Global digital music sales are on target to hit the $8.6 billion / £5 billion milestone for the first time in 2012, while online streaming revenues will take over as the fastest-growing area for the music business, according to a new report from Strategy Analytics. The research concern estimates that streaming revenues will jump 40% to $1.2 billion in its Global Recorded Music forecast. This is in stark contract to the $4.3 billion in download revenues expected this year following an anticipated 8.5% hike from 2011, but still represents a significant increase.
Streaming revs, encompassing ad-supported sites and subscription services, are projected to generate an extra $342.3 million in 2012 over 2011, compared to $333.7 million in additional download revenue. This forecast is especially significant as many in the biz doubted streaming would ever be a commercially viable model, and such hesitancy has been an obstacle to its adoption and profitability.

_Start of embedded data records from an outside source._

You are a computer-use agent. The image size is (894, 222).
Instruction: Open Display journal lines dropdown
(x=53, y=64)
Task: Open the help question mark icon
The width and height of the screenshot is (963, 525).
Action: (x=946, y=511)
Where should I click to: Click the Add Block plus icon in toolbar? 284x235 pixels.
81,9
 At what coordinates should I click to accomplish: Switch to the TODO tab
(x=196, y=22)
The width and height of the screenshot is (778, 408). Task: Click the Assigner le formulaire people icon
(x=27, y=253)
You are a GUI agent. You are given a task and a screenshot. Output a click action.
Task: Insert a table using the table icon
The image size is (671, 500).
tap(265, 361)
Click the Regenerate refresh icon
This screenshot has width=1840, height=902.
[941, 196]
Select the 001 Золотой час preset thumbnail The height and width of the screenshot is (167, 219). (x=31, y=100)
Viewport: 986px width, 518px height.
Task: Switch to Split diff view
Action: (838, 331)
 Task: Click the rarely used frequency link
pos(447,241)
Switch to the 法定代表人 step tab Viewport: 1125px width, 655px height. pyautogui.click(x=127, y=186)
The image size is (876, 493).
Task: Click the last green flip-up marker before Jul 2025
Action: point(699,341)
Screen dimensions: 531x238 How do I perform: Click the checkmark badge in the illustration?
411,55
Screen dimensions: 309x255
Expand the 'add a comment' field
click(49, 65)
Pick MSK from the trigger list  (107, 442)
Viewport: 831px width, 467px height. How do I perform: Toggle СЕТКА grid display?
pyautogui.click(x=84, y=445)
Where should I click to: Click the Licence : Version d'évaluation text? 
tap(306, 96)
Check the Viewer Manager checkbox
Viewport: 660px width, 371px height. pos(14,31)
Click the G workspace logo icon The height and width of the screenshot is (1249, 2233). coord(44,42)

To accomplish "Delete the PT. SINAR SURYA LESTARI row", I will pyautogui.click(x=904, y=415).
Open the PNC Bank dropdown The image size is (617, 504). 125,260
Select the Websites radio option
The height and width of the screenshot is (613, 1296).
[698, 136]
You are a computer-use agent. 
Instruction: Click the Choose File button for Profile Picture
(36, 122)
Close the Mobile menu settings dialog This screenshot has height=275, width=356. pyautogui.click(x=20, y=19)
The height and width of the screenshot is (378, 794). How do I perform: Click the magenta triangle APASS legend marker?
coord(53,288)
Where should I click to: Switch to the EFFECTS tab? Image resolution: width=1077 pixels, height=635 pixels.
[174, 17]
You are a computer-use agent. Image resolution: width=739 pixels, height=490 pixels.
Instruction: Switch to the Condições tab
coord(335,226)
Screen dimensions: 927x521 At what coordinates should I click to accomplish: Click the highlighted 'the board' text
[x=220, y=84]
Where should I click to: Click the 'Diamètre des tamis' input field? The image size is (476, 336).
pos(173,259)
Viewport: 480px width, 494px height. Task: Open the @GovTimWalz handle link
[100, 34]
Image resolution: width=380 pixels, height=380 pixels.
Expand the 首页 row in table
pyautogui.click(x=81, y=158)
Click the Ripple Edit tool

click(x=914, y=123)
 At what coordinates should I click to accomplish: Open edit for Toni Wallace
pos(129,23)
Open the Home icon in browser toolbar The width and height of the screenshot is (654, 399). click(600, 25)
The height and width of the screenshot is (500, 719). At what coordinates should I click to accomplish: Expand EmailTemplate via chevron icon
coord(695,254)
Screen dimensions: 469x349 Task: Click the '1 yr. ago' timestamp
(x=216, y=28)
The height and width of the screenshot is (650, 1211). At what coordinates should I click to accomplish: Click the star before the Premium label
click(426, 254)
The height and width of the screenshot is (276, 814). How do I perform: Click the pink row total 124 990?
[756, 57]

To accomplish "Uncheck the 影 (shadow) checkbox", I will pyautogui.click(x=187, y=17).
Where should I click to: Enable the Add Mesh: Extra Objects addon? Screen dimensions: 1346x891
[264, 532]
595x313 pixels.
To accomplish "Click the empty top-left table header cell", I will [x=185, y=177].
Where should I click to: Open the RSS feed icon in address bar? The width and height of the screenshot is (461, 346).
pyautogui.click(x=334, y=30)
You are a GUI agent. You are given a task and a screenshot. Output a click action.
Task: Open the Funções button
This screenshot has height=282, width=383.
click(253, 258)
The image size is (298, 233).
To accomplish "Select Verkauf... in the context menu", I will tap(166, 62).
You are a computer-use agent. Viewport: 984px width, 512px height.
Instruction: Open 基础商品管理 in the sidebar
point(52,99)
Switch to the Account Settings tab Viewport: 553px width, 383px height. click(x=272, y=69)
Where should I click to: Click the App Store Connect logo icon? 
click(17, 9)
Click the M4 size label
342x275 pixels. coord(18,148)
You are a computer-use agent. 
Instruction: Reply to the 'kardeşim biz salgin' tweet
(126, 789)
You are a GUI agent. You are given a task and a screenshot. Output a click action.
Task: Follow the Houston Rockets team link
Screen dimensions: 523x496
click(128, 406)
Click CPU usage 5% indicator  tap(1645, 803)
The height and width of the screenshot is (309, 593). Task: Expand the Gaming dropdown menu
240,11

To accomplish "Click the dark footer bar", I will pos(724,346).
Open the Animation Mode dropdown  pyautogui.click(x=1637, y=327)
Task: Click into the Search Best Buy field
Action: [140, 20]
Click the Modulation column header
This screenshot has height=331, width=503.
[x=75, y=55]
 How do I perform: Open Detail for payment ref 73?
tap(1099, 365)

“Although downloads still account for nearly 80% of online music revenues, this market is maturing, and spending is flattening in all key territories,” said Ed Barton, director of digital media at Strategy Analytics. “Streaming services such as Spotify and Deezer will be the key growth drivers over the next five years as usage and spending grow rapidly.”
Overall digital music sales, including through mobile devices, will rise nearly 18% in 2012 to $9.5 billion. This means digital music will increase its share of global recorded music spending to 39% in 2012. Physical music sales still dominate with a 61% share of the global market despite continued declines. The U.S. and Sweden will see digital sales surpass physical sales this year, following South Korea, where this has been the case for over five years, with Strategy Analytics forecasting that digital spending will overtake physical purchases globally in 2015.
Overall worldwide revenues from music sales are estimated to fall 2.6% from $23 billion in 2011 to $22.4 billion in 2012.